Like his father-in-law, Kushner is a real estate tycoon in NYC; he's the second-biggest landlord in the East Village, and owns buildings in Queens, Brooklyn, and other Manhattan neighborhoods as well. Of late, tenants who have lived in one of his properties have been speaking up about goings-on in their buildings.

Brick previously reported on allegations of harassment from tenants in four East Village buildings recently purchased by Kushner Companies; rent-stabilized residents complained that management was undertaking extensive construction in order to make their lives uncomfortable and pressure them to move out. 

The tenants' grievances haven't abated, judging by a recent Village Voice article. Renters in one building told the paper that since Kushner purchased it three years ago, they have faced renovation-induced problems like crumbling plaster, dust, fumes, and gas leaks. They also allege that the property's management company, Westminster Management, have repeatedly visited them with offers of money to leave. (Westminster Management did not respond when contacted for comment.) 

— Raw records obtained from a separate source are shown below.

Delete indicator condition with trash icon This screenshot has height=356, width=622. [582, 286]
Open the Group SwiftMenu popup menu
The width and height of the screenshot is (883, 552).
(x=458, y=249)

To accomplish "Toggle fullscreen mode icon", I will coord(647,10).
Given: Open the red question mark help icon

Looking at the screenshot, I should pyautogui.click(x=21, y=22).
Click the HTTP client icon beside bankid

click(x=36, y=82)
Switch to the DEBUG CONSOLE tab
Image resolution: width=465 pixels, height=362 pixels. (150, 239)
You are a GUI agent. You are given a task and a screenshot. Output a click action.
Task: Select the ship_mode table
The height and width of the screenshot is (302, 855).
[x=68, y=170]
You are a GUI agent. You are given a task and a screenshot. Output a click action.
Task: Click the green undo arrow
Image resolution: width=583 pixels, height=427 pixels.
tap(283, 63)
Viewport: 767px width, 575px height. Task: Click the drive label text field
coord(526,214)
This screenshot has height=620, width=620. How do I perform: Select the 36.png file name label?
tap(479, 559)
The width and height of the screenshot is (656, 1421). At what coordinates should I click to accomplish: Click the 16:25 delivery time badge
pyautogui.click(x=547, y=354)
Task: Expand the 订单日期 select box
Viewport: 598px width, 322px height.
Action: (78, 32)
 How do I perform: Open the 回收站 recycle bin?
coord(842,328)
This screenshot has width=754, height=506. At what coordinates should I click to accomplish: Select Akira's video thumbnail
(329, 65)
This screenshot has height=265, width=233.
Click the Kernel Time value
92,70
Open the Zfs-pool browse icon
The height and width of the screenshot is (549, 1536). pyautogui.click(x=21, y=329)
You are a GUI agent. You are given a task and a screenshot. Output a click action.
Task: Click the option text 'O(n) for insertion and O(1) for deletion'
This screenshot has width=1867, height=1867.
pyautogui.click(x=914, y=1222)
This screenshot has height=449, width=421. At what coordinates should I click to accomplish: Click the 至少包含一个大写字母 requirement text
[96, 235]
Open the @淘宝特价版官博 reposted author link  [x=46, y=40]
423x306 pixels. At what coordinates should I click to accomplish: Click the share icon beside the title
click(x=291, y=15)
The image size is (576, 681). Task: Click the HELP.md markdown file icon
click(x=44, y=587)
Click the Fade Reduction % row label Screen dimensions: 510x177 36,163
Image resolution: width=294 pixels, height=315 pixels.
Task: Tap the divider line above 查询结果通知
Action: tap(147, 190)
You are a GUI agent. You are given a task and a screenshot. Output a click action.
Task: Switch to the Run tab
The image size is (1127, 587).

Many people have in fact moved out, tenants say; a StreetEasy search reveals that two renovated two-bedroom units in the building are now renting for $3,700 and $3,295.

The Voice article notes that Mayor Bill De Blasio spoke highly of Kushner upon the announcement of his appointment to the Trump administration, words that rankled many Kushner tenants and tenant advocates. 

The Cooper Square Committee, for instance, which works to preserve affordable housing and has been organizing renters in the Kushner-owned buildings, issued a statement in response to De Blasio's remarks: "While we are in the grips of an intense housing crisis, and homeless rates are at an all-time high & virtually every regulated tenant in the city is facing harassment, Kushner has converted scores of affordable rent regulated apartments into luxury housing that rent for $3,000-$5,000 per month," the statement reads. "We say to the Mayor that Jared Kushner's actions are not those of somebody who "cares deeply about New York City."" 

Meanwhile, in Williamsburg, Kushner Companies purchased a waterfront rental building at 184 Kent Street and began condo conversions, renaming the property the Austin Nichols House. Last summer, a rash of mysterious fires allegedly broke out in the building; one former tenant shared her experience of the time in a Medium post last week. 

Writer Amanda Guinzburg details four separate fires that happened while she was renting in the property, as well as construction-related issues like holes in walls, exposed wires, and dust. There were also new expenses, she writes, "due to a legal loophole that allowed the new owners to increase rents dramatically, despite leases being stabilized for tax credits from the City."

After the fourth fire, Guinzburg explains, she and her neighbors wondered whether the conflagrations originated not with a firebug tenant, but with the management itself: "Was there any reason for a person to set repeated fire to their own apartment building? Nobody could come up with one. But the buyer of the building and his partners, who had invested 275 million dollars into that purchase and who very clearly wanted to quickly vacate, renovate, and sell the apartments which were currently occupied by rent-stabilized tenants? They might have a reason."

When contacted for comment, a spokesperson for the Kushner Companies said that the incidents noted in Guinzburg's story all took place last spring and summer, and there have been no fires since. He shared a letter sent from management to 184 Kent tenants on August 29th, which noted multiple, ongoing efforts to mitigate the negative effects of construction and invited tenants to submit maintenance tickets for any issues they were experiencing.

The letter also detailed the presence of 14 security guards on site and an increased NYPD presence in the immediate area to ensure safety.

Guinzburg acknowledges that the fires eventually stopped, but opted to move out anyway once her lease was up. "The place I lived did not feel safe to me. The people running it did not seem to care about the lives of those who lived there," she writes. 

And one of the East Village tenants who spoke to the Village Voice—who asked not to be identified out of fear of retaliation—said of Kushner, rather ominously, "The whole country’s going to experience what we’ve been going through."